20 Best Science Fiction Movies Released Since 2000
15. Children of Men (2006)
There is a rich history of screenwriters and directors taking science fiction novels, scraping away everything they don’t like and starting again from a hollow shell – just compare Francis Lawrence’s I Am Legend to Richard Matheson’s novel, or Jonathan Glazer’s Under the Skin to Michel Faber’s. And Alfonso Cuarón’s Children of Men is no different. Adapted very loosely from P D James' novel, Cuarón’s film jettisons all the (for lack of a better term) high-dystopian distractions from the book, and cuts it down to the bare bones, before rebuilding it into something considerably more significant.

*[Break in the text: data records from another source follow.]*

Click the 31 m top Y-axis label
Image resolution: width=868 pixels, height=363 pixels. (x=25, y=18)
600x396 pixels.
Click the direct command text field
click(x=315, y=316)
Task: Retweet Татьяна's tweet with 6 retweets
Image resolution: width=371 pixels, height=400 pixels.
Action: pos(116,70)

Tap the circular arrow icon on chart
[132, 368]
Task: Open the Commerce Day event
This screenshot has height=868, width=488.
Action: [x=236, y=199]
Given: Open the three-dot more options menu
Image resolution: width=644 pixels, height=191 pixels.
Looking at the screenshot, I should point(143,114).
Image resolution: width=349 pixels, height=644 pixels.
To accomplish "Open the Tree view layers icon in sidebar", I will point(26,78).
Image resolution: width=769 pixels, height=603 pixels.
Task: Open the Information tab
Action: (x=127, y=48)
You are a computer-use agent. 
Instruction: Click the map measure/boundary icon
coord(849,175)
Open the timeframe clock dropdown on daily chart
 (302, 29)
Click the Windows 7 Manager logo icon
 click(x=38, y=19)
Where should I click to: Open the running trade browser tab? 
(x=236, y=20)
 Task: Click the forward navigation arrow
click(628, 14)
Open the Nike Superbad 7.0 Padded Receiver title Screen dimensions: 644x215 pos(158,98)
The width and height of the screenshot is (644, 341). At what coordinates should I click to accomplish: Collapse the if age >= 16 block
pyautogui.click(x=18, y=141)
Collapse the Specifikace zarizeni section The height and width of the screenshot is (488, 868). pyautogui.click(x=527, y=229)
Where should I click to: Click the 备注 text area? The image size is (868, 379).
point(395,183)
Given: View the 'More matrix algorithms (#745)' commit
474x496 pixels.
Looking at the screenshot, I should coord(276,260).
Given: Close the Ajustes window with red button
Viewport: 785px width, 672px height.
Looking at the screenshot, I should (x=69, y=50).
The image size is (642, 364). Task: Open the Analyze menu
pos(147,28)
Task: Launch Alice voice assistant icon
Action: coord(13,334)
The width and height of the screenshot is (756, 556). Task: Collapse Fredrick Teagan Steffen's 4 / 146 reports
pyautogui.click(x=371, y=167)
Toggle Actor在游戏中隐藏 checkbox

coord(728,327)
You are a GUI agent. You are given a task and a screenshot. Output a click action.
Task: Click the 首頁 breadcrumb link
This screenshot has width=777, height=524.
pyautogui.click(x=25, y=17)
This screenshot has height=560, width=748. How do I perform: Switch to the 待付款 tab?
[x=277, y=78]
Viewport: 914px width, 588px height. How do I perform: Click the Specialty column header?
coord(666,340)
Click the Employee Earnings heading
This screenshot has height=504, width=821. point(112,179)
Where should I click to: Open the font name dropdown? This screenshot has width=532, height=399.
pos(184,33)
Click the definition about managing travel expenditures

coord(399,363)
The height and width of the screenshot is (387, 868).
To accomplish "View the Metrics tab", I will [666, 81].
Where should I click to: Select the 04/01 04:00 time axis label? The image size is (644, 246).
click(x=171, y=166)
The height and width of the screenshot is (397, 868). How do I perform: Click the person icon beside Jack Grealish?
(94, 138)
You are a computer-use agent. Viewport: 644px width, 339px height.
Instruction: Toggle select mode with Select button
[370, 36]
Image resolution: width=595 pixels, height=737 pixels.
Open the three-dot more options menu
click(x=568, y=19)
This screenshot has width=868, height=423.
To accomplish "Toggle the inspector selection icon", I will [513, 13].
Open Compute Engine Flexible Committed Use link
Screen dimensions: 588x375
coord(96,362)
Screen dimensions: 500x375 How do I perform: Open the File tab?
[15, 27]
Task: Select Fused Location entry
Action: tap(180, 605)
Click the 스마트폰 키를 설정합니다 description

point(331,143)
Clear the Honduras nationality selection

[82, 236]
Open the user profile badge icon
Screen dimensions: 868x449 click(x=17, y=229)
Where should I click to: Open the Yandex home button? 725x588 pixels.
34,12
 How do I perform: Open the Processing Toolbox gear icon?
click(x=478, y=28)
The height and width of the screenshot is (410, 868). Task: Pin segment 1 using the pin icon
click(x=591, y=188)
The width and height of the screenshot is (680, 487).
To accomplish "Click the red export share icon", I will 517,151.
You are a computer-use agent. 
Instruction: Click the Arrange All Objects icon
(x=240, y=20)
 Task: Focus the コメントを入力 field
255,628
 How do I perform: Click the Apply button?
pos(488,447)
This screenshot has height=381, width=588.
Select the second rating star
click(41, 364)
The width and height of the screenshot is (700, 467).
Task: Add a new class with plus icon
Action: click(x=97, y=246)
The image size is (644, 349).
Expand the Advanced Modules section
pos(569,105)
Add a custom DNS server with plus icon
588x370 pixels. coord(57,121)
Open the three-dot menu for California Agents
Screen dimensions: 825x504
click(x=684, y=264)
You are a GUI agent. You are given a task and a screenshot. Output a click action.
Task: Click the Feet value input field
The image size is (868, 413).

Clive Owen, as former activist everyman Theo Faron, is our way into a 2027 Britain beset by poverty, chaos, marshal law and violent anti-immigrant policies. The cause? Fertility has dropped to zero, with no new babies born in eighteen years. Sucked into a resistance plot by his estranged wife, Theo is turned from cynic to believer as he becomes the sole person in charged of securing the safe passage of Black “fugee” Kee (Clare-Hope Ashitey), who has somehow fallen pregnant.
Cuarón’s magic here lies not just in his dynamic directing style and realist approach to filmmaking (there are many points at which Children feels like a Mike Leigh film), but his ability to successfully ground and re-frame this OTT sci-fi story into a potent comment on society that is so very relevant here in the UK, twenty years on.